There is a whale in the room this election year that everyone in political life seems to be trying to ignore (I would have used an elephant, but I want to avoid the political overtones). What everyone in both political parties is trying so studiously to ignore is the absolutely overwhelming and crushing future debt that social security and Medicare are set to build up in our nation. Fundamentally, both of these programs were designed in the days when there were very few retired people whose benefits were being carried by a great many workers. Now as our population ages and people live longer in retirement, that ratio is falling drastically and both programs are headed rapidly towards insolvency.

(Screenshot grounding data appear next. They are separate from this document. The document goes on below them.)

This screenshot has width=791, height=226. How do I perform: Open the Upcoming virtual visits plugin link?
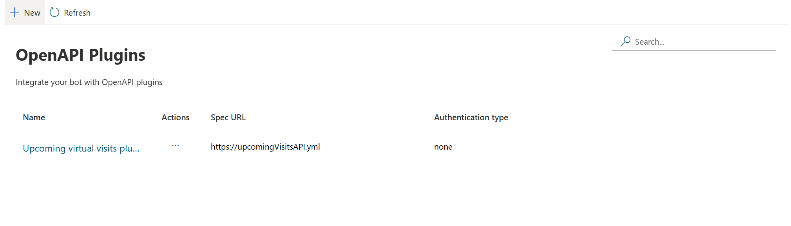click(81, 148)
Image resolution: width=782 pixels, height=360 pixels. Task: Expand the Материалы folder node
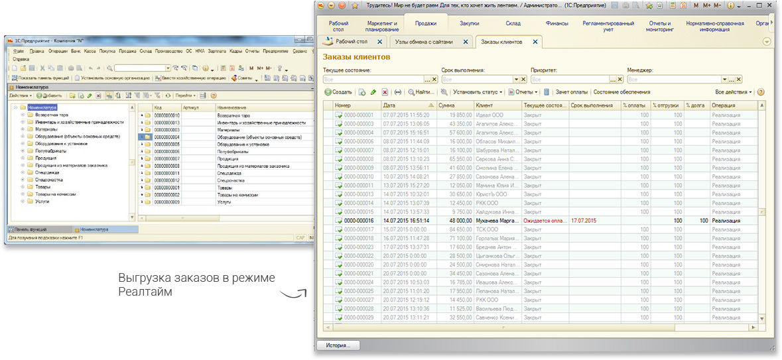(23, 129)

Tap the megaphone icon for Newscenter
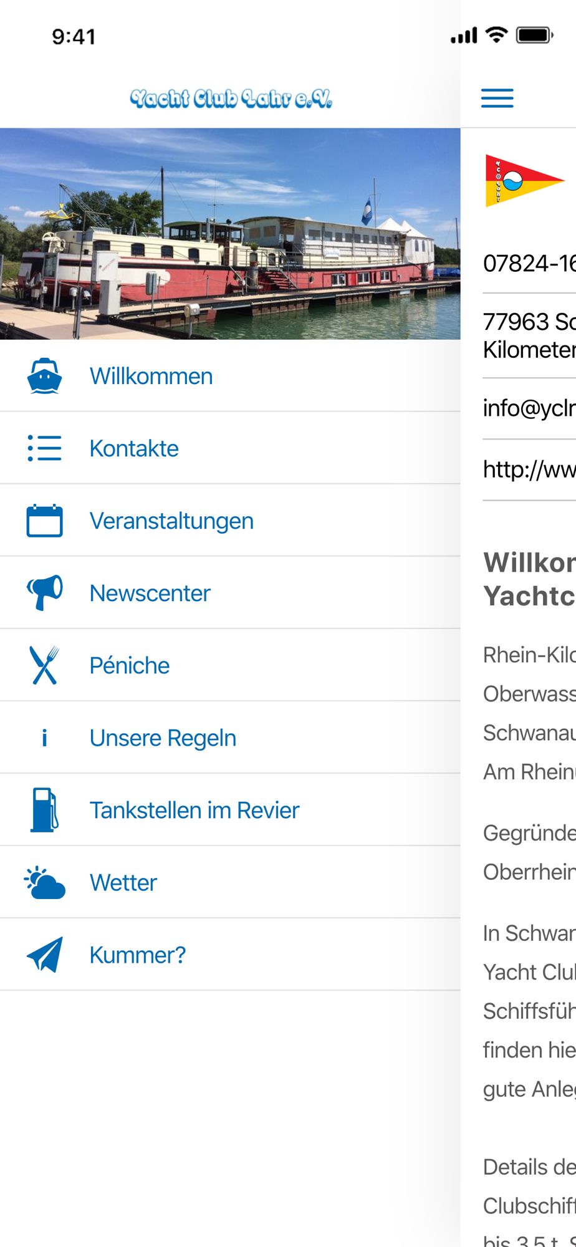tap(44, 592)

Jagadeesh Gokhale and Kent Smetters, two economists working at the Federal Reserve at the time, wrote a series of papers starting in 2003 outlining the problem. For those who want the details see, for example, Fiscal and Generational Imbalances: New Budget Measures For New Budget Priorities (http://irm.wharton.upenn.edu/WP-Fiscal-Smetters.pdf). All told, the two programs, as presently constituted, were estimated in 2003 to be short about $44 trillion dollars over the next 75 years. $44 trillion is about 10 times the current national debt. In 2003, in order to achieve current solvency, the government would have had to raise payroll taxes by 68.5%, beginning immediately. Alternatively the government could have cut Social Security and non-Medicare outlays by 54.8% immediately and forever. By now (2008) the fiscal imbalance has reached $54 trillion. To reach solvency at this point, taxes would have to increase by 73.7%.
Social Security does in fact have a trust fund which currently holds about $1.6 trillion in surplus, but there is just one little catch. As these excess funds were accumulating, Congress kept draining them out to pay for pet programs, so all the trust fund really holds is $1.6 trillion in Treasury notes, or IOUs, which the government will have to find and put back into the trust fund someday.
What is interesting is that the Republicans, after an abortive little effort to create private retirement accounts at the beginning of Present Bush’s first term, dropped the issue. The Democrats went even further, officially denying there was a problem and accusing Bush of creating a scare. This was pretty cheeky, since in the
Now what is really annoying is that a few very minor changes in the system, made now, could avert the whole problem. Such things as a small increase in the payroll tax, lifting the payroll tax cap (SS currently collects payroll tax only on the first $102,000 earned each year), and changing the Social Security formula for annual cost-of-living increases to track price inflation instead of wage inflation would help to make the system solvent over the long term. None of these measures alone solves the problem, but in combination, they go a long way toward solving the shortfall. Unfortunately, neither political party is willing to take on the hard choices, so we are doing nothing. Ten years from now, it will take much more drastic and unpopular measures to get the system solvent again.
Well, I guess politicians are just following their motto – “never solve today what you can leave as an unsolvable problem for your opponents tomorrow”.